Oracle-Aktie: Das Geheimnis der kaum bekannten Macht

Die schwarze Königin steht mit einer Krone auf einem Schachbrett, umringt von Bauern
Foto: klimkin via Pixabay

Larry Ellison, der unbequeme jahrzehntelange Rivale von Bill Gates, gehört plötzlich zu den drei reichsten Menschen der Welt. Dabei kennt kaum jemand sein Unternehmen. Wegweisende Vorstöße in Richtung Social Media, Metaverse, Künstliche Intelligenz oder humanoide Roboter, wie sie für die meisten anderen Tech-Giganten typisch sind, gibt es kaum. Oracle (WKN: 871460) sucht nicht das Scheinwerferlicht. Dennoch liebt die Börse die Oracle-Aktie und macht ihren Großaktionär unfassbar reich.

Was also ist das Geheimnis dieses Software-Riesen, der offenbar vor allem im Hintergrund die Wirtschaft am Laufen hält?

Wie die Oracle-Aktie vom Langweiler zur Kursrakete wurde

Vor zwei oder drei Jahrzehnten kannte ich Oracle als den dominanten Anbieter von Datenbanksystemen und den zweitgrößten Entwickler von ERP-Software. Interessant war auch die Übernahme von Hardware-Ikone Sun Microsystems. Danach ist das Unternehmen für mich langweilig geworden und ich verlor es aus dem Blick.

Denn aufstrebende Tech-Unternehmen schienen sich immer mehr von klassischen SQL-Datenbanksystemen abzuwenden, welche bei Banken und Versorgern fest verankert sind. Stattdessen setzten sie auf die Lösungen von sogenannte NoSQL-Anbietern MongoDB oder Couchbase, die auch mit unstrukturierten Daten umgehen können. Zudem war zu erkennen, dass aus dem Hardware-Geschäft nichts Großartiges wird. Auch heute noch spielen die Lösungen rund um Exadata oder Engineered Systems nur eine untergeordnete Rolle.

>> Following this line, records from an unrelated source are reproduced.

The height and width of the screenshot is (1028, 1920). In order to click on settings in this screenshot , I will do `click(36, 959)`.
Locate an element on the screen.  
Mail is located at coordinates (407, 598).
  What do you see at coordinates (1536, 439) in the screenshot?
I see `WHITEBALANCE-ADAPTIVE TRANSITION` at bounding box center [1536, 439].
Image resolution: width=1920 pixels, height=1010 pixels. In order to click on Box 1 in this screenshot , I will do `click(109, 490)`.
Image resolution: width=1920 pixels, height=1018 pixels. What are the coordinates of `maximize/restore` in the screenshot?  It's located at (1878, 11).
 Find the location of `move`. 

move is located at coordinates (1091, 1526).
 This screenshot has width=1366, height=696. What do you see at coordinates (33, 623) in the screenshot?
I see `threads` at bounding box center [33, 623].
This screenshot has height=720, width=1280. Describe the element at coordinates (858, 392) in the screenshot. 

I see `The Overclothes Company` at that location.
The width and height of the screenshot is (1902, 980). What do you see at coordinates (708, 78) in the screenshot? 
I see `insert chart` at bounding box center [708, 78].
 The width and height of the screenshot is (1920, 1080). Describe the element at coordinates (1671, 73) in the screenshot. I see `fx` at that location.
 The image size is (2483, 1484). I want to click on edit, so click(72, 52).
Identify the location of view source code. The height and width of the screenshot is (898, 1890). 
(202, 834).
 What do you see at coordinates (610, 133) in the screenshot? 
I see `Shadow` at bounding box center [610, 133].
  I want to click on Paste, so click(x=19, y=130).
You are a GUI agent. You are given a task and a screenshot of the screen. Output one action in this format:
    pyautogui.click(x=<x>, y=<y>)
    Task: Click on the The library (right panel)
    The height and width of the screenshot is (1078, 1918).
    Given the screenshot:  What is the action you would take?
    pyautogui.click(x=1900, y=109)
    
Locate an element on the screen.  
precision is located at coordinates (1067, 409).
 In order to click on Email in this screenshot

Das waren keine besonders guten Voraussetzungen. Und tatsächlich benötigte Oracle fast 18 Jahre, um nach dem Platzen der Dot-com-Blase nachhaltig neue Kurshochs zu erklimmen. Doch irgendwann wurde der Schalter umgelegt. Denn danach legte die Marktkapitalisierung mit unfassbarer Geschwindigkeit zu. 2022 waren es zeitweise weniger als 200 Mrd. US-Dollar. Drei Jahre später sind es fast 700 Mrd. US-Dollar. Ein Zuwachs von einer halben Billion, oder anders ausgedrückt, von einer halben Milliarde pro Tag!

Heute ist Oracle zwar noch immer eine feste Größe im Softwaremarkt, aber irgendetwas muss sich radikal geändert haben, um diesen Aufschwung herbeizuführen.

Die Verwandlung von Oracle

Wie so oft hat es auch hier mit der Cloud zu tun. In diesem Bereich hat sich Oracle in den vergangenen zehn Jahren zu einem ernstzunehmenden Player entwickelt. Unter der Führung von Safra Catz und Larry Ellison verschob Oracle sukzessive sein Geschäftsmodell vom klassischen Lizenzverkauf hin zu abonnementbasierten Cloud-Services. Die einst in den lokalen Rechenzentren dominierende SQL-Datenbank wird heute flankiert von Oracle Cloud Infrastructure (OCI), autonomen Datenbankangeboten und einer breiten Suite aus SaaS-Applikationen für ERP, HCM und Customer Experience.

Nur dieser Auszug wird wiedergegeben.